Bash Strings

2014-09-01

My bashlib project was supposed to be pretty much complete, but I've come back to it recently.

I've now implimented a few nice PHP string functions in to bash that work almost exactly the same as the PHP counterpart. I didn't actually look at how the PHP functions were created and instead just went off the relevant function documentation pages.

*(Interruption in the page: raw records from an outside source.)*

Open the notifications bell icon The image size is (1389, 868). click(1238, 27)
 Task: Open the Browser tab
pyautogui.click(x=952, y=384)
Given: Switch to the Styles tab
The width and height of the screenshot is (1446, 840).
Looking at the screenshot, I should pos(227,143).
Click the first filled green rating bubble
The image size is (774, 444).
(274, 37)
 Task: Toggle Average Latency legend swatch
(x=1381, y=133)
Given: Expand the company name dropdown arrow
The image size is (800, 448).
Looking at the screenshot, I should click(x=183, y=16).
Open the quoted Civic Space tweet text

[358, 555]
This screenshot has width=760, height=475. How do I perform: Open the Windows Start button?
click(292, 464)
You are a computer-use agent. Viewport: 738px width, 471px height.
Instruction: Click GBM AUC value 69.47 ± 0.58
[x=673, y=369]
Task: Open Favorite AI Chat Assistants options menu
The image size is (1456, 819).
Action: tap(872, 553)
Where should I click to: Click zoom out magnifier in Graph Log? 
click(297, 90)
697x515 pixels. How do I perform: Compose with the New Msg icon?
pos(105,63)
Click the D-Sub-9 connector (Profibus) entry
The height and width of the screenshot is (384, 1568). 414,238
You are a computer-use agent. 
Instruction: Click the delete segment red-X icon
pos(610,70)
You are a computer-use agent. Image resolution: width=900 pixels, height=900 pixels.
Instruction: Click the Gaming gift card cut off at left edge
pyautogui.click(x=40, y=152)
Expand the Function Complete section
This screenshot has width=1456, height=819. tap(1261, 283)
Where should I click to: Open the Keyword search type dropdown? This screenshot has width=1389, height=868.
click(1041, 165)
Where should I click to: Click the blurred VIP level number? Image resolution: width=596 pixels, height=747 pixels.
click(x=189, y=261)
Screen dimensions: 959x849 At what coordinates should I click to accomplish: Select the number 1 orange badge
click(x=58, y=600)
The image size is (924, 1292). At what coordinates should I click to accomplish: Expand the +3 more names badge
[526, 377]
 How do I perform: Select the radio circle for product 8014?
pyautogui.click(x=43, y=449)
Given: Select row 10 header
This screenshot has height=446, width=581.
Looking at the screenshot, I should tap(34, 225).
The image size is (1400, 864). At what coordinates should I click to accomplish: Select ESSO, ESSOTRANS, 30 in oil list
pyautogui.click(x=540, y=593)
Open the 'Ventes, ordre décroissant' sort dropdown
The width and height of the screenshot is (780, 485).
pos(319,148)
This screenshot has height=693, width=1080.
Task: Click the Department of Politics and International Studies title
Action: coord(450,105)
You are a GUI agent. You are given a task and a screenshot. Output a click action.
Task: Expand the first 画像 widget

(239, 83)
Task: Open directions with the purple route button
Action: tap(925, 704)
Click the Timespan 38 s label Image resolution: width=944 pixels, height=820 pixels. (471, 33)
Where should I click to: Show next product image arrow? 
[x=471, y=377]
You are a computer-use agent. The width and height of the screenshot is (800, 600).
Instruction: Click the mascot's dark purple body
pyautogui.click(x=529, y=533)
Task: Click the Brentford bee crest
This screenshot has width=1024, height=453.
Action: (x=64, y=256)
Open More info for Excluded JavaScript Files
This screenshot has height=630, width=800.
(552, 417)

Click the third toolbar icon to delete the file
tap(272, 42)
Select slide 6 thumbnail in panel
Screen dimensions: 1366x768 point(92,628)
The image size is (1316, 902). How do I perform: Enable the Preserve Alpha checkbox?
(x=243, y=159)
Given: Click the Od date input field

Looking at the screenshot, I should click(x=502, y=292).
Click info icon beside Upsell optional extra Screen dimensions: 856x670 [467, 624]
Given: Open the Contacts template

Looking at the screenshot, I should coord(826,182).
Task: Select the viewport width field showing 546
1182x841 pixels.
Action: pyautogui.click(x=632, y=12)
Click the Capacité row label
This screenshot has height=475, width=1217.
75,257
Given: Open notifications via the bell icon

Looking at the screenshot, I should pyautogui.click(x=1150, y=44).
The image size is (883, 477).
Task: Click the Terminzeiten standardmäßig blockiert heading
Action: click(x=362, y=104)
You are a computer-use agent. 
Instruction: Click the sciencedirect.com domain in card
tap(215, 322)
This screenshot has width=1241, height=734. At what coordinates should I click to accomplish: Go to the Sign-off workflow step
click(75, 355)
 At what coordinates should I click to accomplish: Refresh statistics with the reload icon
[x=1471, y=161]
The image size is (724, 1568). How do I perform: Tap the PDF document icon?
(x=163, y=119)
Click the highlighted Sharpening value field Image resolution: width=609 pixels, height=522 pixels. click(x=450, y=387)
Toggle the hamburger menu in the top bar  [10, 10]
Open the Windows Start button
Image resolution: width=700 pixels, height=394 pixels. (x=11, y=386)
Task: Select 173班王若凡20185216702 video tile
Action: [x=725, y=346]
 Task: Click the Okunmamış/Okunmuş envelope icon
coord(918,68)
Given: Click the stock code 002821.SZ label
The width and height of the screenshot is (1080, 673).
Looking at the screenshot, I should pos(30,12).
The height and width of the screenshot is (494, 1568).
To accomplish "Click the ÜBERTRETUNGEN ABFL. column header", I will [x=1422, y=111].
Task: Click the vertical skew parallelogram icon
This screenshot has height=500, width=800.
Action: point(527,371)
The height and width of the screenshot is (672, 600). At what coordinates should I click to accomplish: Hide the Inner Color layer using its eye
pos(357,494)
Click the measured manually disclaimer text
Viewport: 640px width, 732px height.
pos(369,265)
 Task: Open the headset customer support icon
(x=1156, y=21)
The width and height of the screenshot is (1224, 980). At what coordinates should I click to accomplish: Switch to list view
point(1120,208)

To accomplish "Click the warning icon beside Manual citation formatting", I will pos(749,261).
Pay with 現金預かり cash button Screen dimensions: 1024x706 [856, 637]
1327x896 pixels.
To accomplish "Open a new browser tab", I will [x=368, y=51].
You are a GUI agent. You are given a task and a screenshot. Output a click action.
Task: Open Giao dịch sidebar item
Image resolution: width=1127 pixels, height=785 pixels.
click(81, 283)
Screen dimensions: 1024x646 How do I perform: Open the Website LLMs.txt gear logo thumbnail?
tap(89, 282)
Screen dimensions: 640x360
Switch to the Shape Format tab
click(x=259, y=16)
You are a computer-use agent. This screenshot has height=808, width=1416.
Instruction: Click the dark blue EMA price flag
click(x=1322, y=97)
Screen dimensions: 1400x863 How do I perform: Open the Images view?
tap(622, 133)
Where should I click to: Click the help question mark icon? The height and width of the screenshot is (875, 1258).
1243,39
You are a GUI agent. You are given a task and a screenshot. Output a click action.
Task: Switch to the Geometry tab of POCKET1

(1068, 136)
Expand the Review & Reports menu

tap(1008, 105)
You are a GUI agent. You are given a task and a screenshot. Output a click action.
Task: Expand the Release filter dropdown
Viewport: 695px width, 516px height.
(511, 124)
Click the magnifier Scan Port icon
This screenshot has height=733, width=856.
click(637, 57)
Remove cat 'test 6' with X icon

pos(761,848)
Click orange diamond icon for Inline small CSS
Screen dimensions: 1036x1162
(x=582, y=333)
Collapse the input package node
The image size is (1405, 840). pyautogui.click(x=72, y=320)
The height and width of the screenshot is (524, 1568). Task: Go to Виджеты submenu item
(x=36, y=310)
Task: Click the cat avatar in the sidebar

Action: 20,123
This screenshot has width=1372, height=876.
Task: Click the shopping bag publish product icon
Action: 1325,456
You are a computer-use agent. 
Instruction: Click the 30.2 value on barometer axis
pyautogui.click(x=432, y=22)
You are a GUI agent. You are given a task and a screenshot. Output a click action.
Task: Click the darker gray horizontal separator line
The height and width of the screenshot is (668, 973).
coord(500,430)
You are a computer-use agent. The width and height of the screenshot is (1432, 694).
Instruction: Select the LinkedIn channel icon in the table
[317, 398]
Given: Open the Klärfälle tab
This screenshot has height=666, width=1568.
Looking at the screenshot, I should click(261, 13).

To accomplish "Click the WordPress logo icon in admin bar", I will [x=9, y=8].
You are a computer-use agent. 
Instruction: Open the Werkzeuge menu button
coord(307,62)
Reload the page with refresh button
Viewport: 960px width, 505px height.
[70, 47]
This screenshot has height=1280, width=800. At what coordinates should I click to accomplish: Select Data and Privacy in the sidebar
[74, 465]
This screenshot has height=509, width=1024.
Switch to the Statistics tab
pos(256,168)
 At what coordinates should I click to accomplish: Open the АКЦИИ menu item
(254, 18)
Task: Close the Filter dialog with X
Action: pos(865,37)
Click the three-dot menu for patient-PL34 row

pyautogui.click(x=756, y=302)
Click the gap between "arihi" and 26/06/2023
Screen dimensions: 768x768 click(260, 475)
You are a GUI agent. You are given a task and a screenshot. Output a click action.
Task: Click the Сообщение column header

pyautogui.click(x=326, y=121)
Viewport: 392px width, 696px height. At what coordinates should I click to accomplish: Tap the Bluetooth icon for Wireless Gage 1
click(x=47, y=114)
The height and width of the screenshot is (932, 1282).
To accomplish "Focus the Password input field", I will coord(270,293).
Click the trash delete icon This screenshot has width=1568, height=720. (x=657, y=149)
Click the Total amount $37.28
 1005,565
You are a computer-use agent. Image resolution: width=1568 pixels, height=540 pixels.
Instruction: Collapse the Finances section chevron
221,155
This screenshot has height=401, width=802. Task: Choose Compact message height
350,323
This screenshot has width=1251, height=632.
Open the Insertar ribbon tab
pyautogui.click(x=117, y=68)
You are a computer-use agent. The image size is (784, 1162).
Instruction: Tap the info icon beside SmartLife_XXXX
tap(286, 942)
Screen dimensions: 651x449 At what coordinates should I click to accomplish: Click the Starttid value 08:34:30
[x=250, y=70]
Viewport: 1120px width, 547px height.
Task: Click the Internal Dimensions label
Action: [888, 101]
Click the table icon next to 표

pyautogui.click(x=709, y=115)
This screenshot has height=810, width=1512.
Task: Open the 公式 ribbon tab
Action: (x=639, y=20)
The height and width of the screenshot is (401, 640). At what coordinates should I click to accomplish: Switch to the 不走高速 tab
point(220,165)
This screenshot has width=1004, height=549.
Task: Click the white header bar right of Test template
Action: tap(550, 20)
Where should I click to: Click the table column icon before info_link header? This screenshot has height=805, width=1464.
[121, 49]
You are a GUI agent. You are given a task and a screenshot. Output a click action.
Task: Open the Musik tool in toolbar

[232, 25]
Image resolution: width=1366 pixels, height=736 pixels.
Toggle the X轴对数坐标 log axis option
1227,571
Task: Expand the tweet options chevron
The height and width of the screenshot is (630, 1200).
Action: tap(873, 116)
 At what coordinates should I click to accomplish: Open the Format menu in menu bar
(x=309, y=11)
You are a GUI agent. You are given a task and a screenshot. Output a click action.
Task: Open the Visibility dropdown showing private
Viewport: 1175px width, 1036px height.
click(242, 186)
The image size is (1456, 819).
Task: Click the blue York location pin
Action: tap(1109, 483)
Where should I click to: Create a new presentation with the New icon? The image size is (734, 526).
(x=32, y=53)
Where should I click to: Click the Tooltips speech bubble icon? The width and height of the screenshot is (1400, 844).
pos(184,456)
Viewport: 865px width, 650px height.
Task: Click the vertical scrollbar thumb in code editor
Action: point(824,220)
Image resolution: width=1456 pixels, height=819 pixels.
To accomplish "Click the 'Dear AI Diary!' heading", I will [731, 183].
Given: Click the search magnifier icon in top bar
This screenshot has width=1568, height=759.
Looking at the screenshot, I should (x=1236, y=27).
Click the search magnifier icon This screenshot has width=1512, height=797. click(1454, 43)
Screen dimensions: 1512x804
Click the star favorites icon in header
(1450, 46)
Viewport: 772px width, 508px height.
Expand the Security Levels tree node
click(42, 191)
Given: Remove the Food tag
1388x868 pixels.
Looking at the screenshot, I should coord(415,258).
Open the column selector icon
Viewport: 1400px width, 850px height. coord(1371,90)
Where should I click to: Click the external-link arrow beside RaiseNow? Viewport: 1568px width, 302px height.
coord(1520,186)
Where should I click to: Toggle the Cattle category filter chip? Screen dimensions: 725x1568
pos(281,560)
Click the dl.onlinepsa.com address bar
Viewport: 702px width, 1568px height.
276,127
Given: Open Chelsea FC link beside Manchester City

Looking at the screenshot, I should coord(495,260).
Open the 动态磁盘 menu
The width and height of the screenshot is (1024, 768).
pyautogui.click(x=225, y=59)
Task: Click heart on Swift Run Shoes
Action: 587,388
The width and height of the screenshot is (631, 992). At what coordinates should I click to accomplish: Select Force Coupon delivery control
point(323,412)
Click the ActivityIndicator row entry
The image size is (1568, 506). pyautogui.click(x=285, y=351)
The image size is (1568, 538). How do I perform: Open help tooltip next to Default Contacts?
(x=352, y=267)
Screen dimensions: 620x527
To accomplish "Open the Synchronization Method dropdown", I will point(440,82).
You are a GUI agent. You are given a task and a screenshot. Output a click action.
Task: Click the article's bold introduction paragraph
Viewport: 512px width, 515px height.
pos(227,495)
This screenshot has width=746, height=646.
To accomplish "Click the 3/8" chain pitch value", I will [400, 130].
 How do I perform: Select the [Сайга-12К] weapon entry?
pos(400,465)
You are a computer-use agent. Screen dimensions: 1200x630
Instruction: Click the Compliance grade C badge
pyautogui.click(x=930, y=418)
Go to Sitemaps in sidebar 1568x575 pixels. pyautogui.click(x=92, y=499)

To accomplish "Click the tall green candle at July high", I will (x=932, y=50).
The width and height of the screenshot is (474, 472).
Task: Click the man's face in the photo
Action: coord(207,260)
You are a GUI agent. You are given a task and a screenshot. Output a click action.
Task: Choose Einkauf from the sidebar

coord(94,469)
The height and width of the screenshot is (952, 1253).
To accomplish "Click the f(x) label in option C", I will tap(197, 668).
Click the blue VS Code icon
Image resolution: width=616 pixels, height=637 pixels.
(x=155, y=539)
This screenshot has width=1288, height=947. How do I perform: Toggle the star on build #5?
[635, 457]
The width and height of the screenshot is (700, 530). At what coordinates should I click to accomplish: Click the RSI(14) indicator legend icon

The first function I thought would be nice was substr; this is more flexible than the standard bash sub string notation. For example:

START=6
END=8
STRING="this is a string!"
STRING=${STRING:${START}:${END}}
echo ${STRING}

This would output "s a stri". Maybe what we are after, but maybe not. But that's as far as we can go with direct sub strings. Anything else has to be calculated before hand. One of the primary benefits to how PHP handles sub strings is we can actually work backwards. For example:

$STRING = substr ( "this is a string!", 6, -3 );
echo $STRING;

This will now give us the same result as out bash sub string; "s a stri". Except, we didn't know how long that sub string was going to be; we just knew that relative to the main string, 3 characters from the end is where we want to finish. of course we can continue to use 6 and 8 as the values in PHP and we'd get the same results, but by working backwards from the end of the main string, we open up a lot more possibilities.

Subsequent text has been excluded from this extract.